But the situation is no joking matter and many questions remain shady to say the least. For example, who was the targeted general Qasem Soleimani? What is going on in the Middle East? And what will happen next? Let’s break it down. 

Who was Qasem Soleimani?

The Guardian calls him a farmboy who became more powerful than a president. Soleimani started his military career shortly after the Islamic Revolution and reached a significant promotion by the end of 1990’s - he was named head of the Quds force tasked with spreading Iran’s influence abroad. Soleimani took his duties seriously as seen from his boastful text to David Petraeus, commander of US forces in Iraq in early 2000’s. 

Dear General Petraeus. You should know that I control the policy for Iran with respect to Iraq, Lebanon, Gaza, and Afghanistan.

Syria joined the list soon afterwards, as Iran backed Bashar Assad’s regime in the civil war. It is reported that Soleimani personally visited Moscow and persuaded Vladimir Putin to follow suit.

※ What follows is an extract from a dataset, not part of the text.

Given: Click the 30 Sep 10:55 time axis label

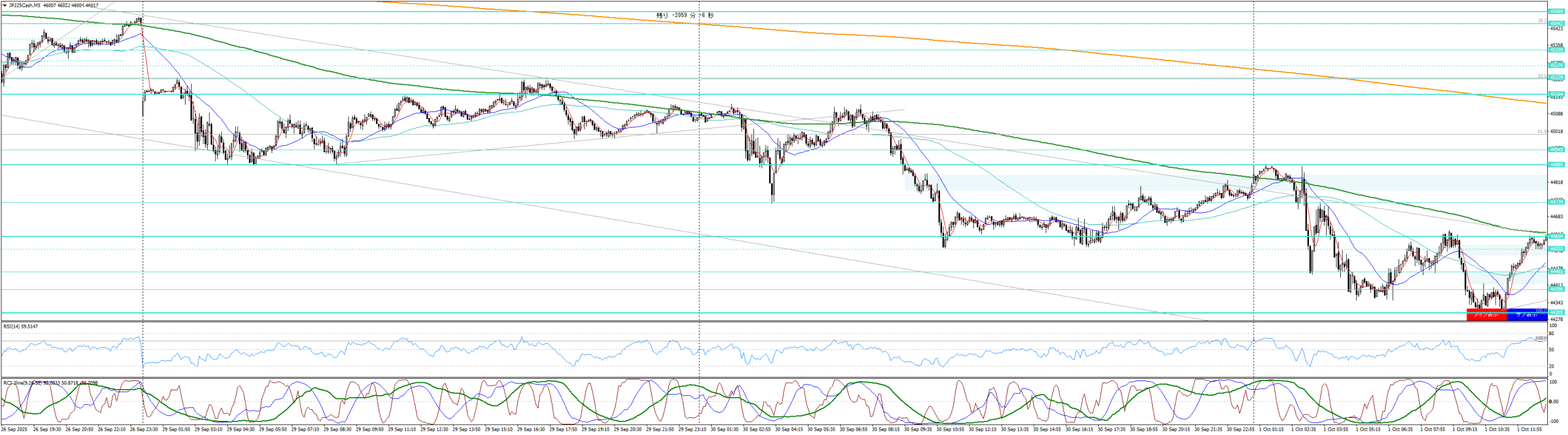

Both the CIA and Mossad have kept an eye on Soleimani and his endeavours but it was only president Trump who dared give the final order - Soleimani was targeted and killed in Baghdad. Trump called him a monster who “was planning a big attack and bad attack for us.”

One man to rule them all?

Why was Soleimani operating in countries he named to David Prateus? The Islamic republic desires to undermine the American influence and strengthen local Shia forces in each of them. 

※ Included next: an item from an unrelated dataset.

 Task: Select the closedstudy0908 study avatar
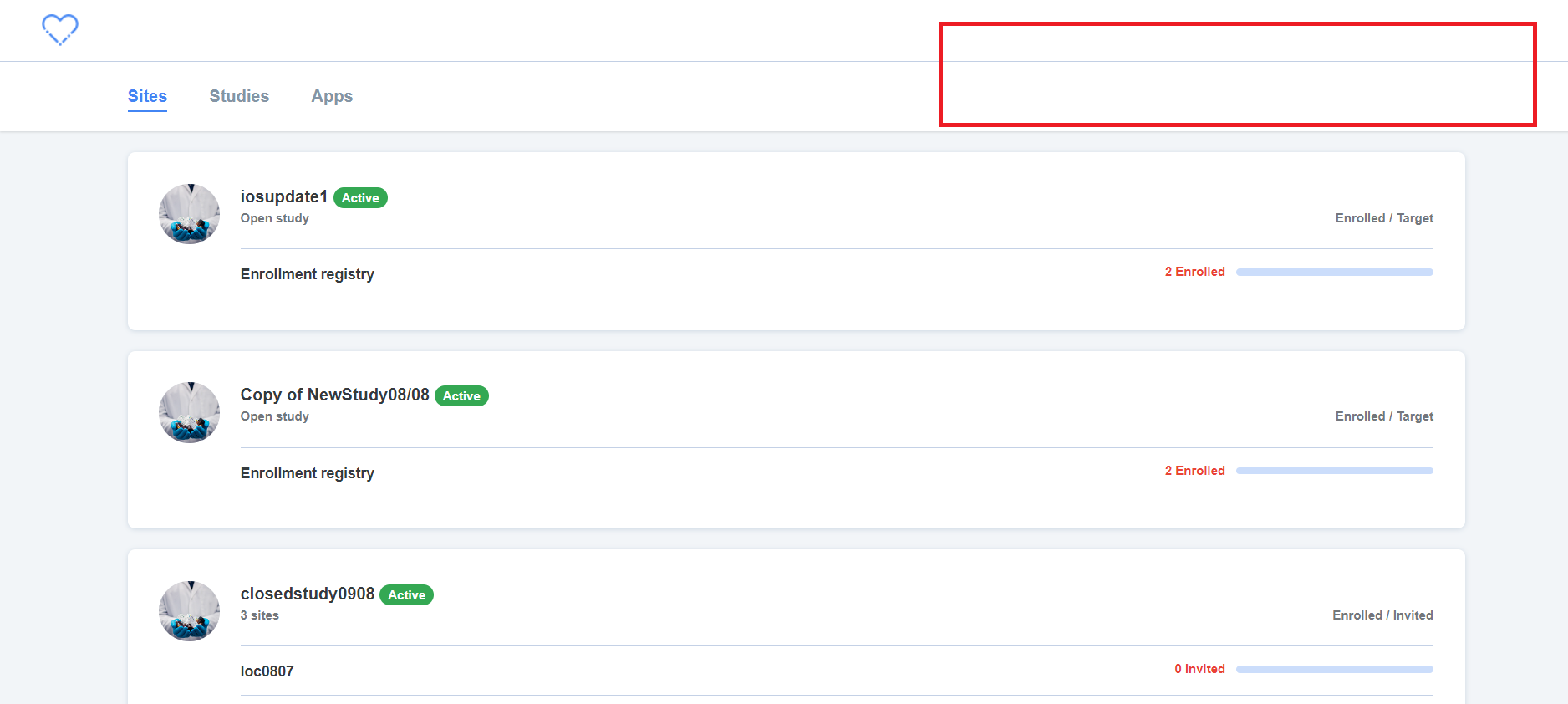tap(189, 610)
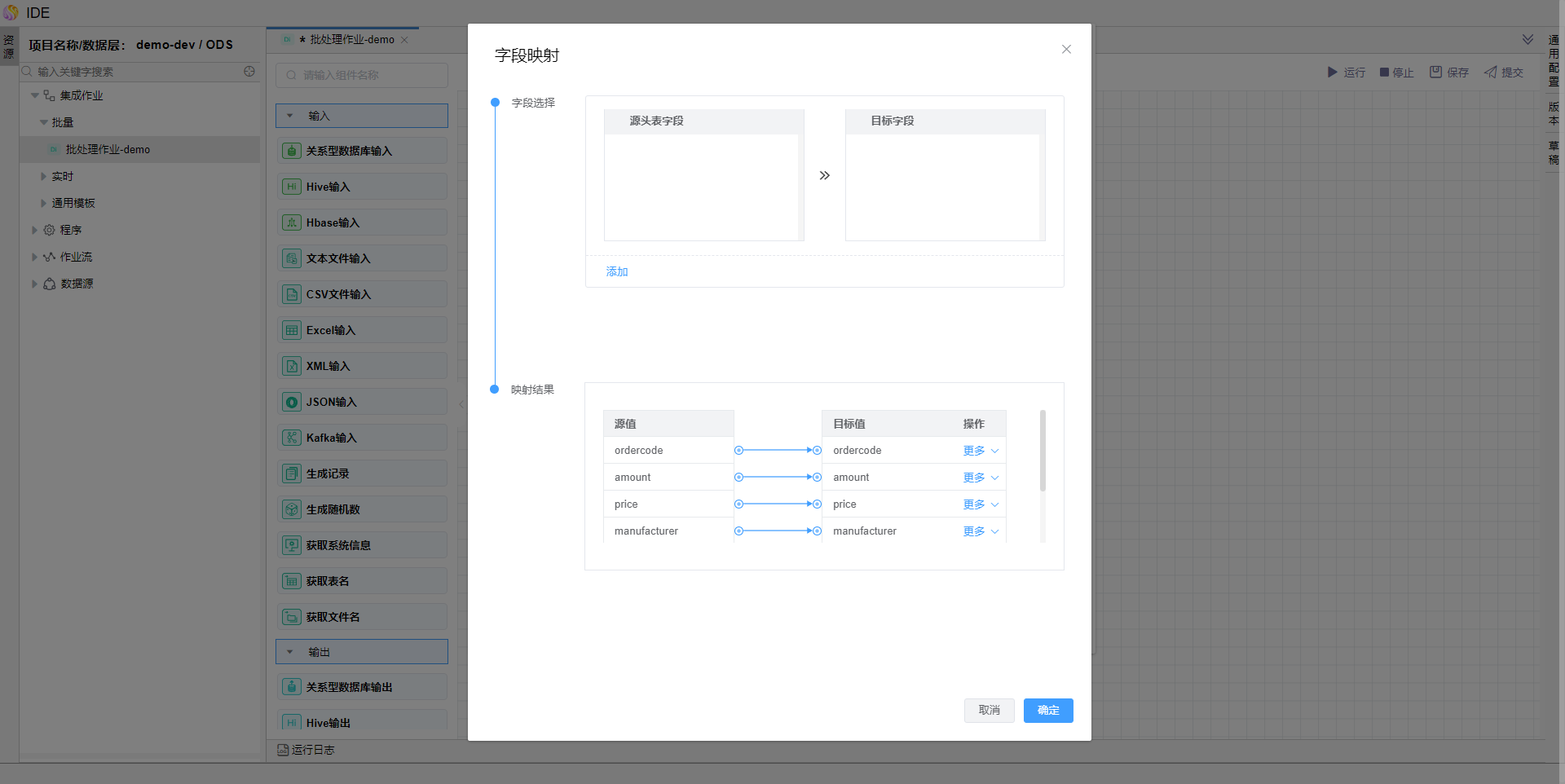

The process kickstarted in Iraq as early as 2003. Soleimani weakened American efforts in the country by continuously arming and supporting Shia proxies. After the rise of ISIS, however, he turned into an unofficial ally of the very enemy he fought. His soldiers won decisive battles on land while American planes backed them from the air. Many Iraqis view Soleimani as a hero who preserved their freedom but he also has the blood of Iraqi protesters on his hands - the violent dispelling of recent street protests did not happen without the general’s meddling. 

A similar scenario was played out in Lebanon where Soleimani worked closely with Hezbollah to secure a gateway for potential attacks on Israel. Arming Shia militias here also served the purpose of preserving peace as recent protests in the country's capital did not suit Soleimani’s plans. 

Support of Shia forces was a decisive move in Syria as well. Here Soleimani orchestrated the majority of Bashar Assad’s bloody campaigns, leaving thousands of civilians dead and sites of cultural heritage severely damaged. Assad’s regime would not have survived without Soleimani’s persistence. 

Where are we now?

Iran has already turned Soleimani’s burial into a show of power and propaganda. Ayatollah Khamenei wept openly and more than 50 people died in a crushing during the procession. Soleimani’s alleged martyrdom is expected to be used as a tool to motivate certain radical groups for revenge, especially in Iran and Iraq, where his influence was the strongest. The Iraqi parliament has already backed a resolution calling for an immediate withdrawal of US troops from the country. 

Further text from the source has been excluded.